Books on Scrum and Agile Project Management
Mary and Tom Poppendieck summarize the objective of the “Lean Mindset” book in the introduction: “we present a mental model of how to design and deliver amazing products that delight customers”. Following the same idea that you should “be Agile” and not only “do Agile”, the book explains how to build the mental model to act in a lean way, discussing the creation of a favorable environment and process to deliver value to the customer.
In their book “Help Work to Flow”, Samantha Laing and Karen Greaves have explored their Agile working and coaching experience to collect 40 tips, techniques and games that should allow you to work in the state of flow, this situation where you are more productive.
It all starts with doing the right thing. Agile has not changed the old computer wisdom of “garbage in, garbage out”. This is why Allan Kelly last book is dedicated to the art of Agile product ownership. As he wrote: “If a Scrum Master performs badly, the team simply fails to perform well. If the Product Owner performs badly, the whole product is in jeopardy”.

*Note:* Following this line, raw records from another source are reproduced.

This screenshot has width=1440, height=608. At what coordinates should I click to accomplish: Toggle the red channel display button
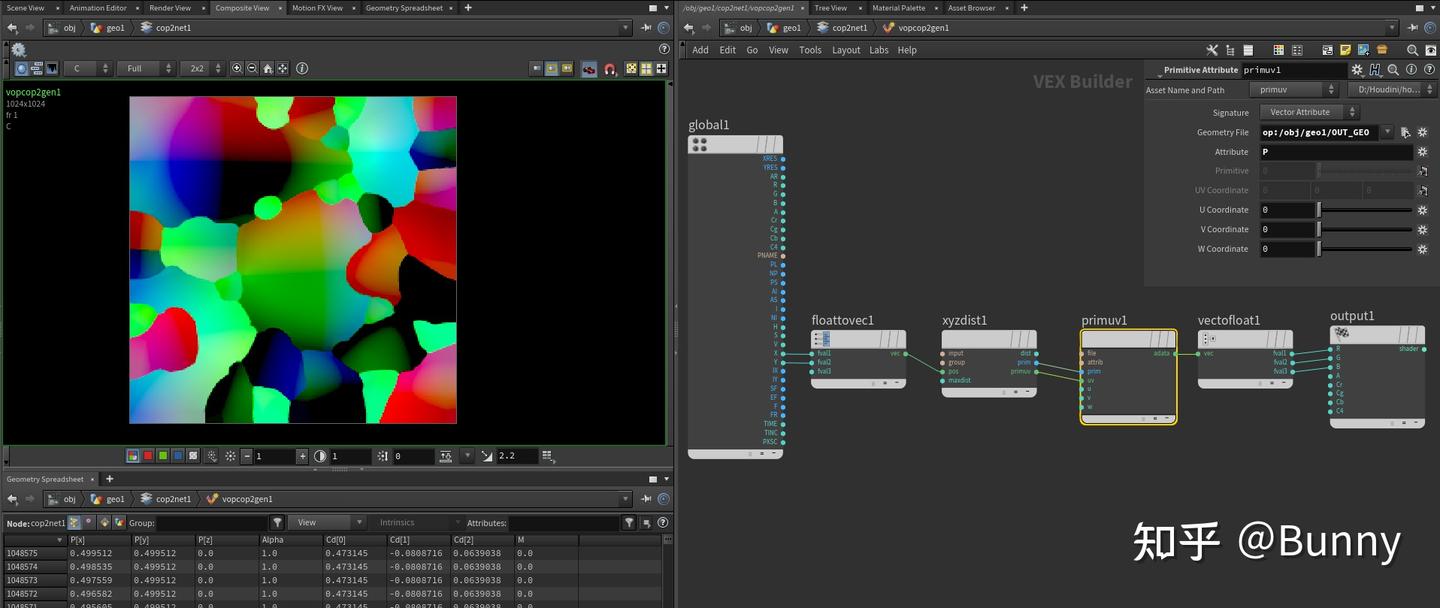pyautogui.click(x=148, y=456)
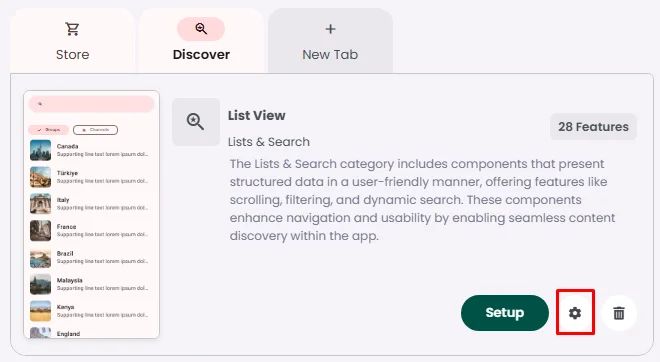Select the Discover tab label
This screenshot has height=362, width=660.
point(201,55)
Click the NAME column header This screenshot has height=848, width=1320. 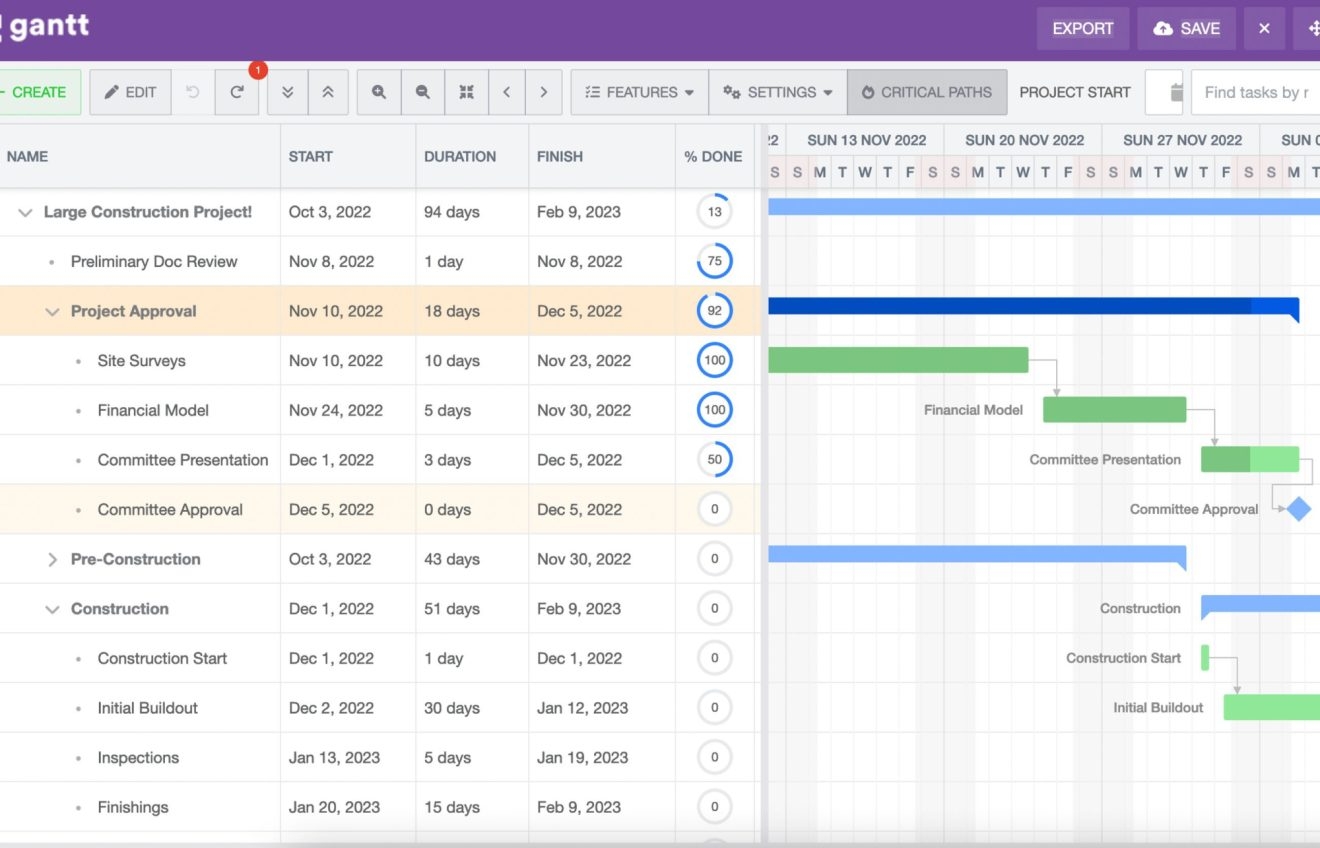click(x=28, y=156)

The Kenneth Rubin’s “Essential Scrum” book starts with a foreword by Mike Cohn who writes “there must be billions of possible ways to implement Scrum. And while there is no single right way, there are better and worse ways to implement Scrum.” Mike Cohn writes also “what works in one company or project will fail in another”. The presence of Mike Cohn in this book is not a surprise as Kenneth Rubin hired him in 2000 to work on the implementation of Scrum at Genomica.

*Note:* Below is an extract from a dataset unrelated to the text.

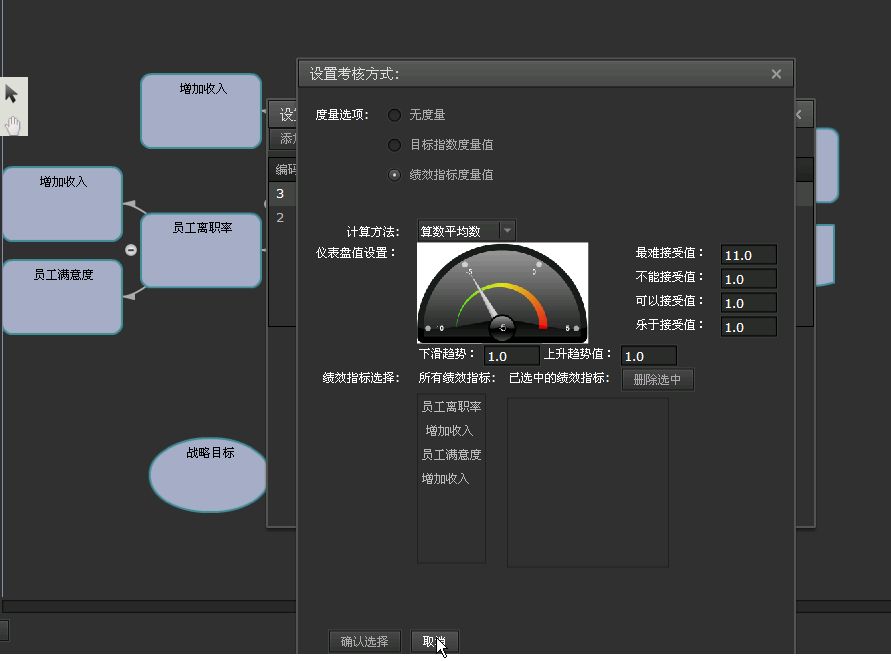Image resolution: width=891 pixels, height=661 pixels.
Task: Click the 最难接受值 input field
Action: pyautogui.click(x=748, y=255)
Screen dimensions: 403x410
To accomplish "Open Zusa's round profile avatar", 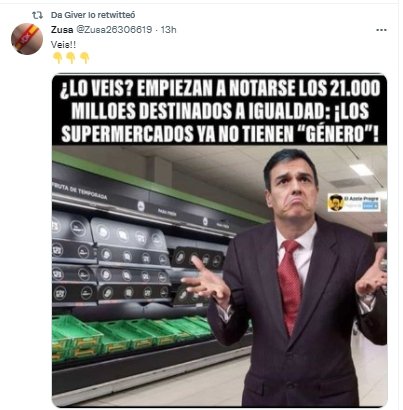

Following the famous mantra of “you can’t manage what you can’t measure”, Scrum teams have often a set of metrics to monitor their activity. Velocity, the amount of work performed by a team during a single sprint, might be one of the most famous Agile metric. Doc Norton has written an interesting book about the negative sides of velocity and what might be a good metric for an Agile team.

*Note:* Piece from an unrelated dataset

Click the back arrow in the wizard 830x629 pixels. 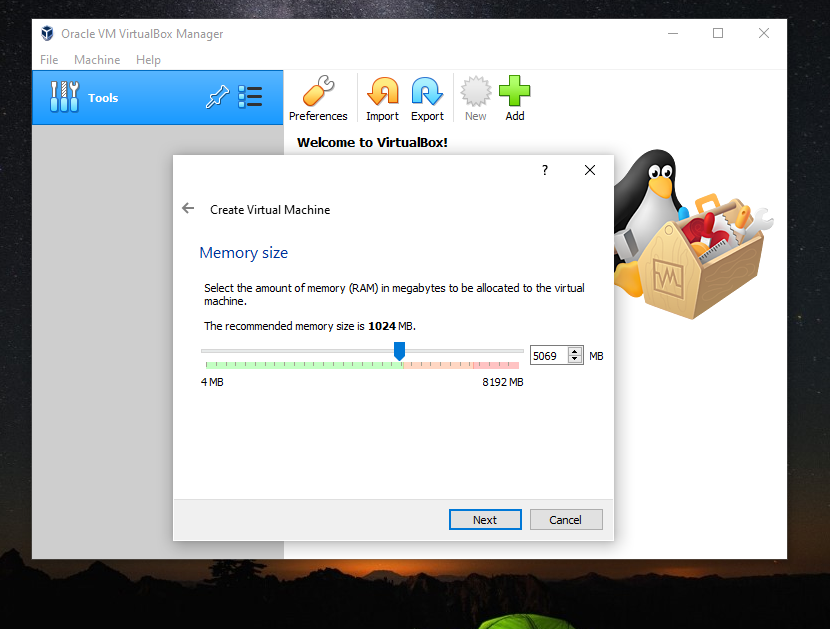click(188, 208)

Gojko Adzic is known in the Agile software development world for his work on requirements presented in his book “Specification by Example – How successful teams deliver the right software”. In this small and easy to read book, he focuses on a single tool that could be very useful for Scrum teams: impact mapping.
Continuous Digital is the companion book of the Project Myopia book also written by Allan Kelly. Both books are related to its viewpoint that software development activity needs a better framework that the project approach to be successful. If Project Myopia is the book describing the concepts behind his proposal, Continuous Digital provides the “how to”.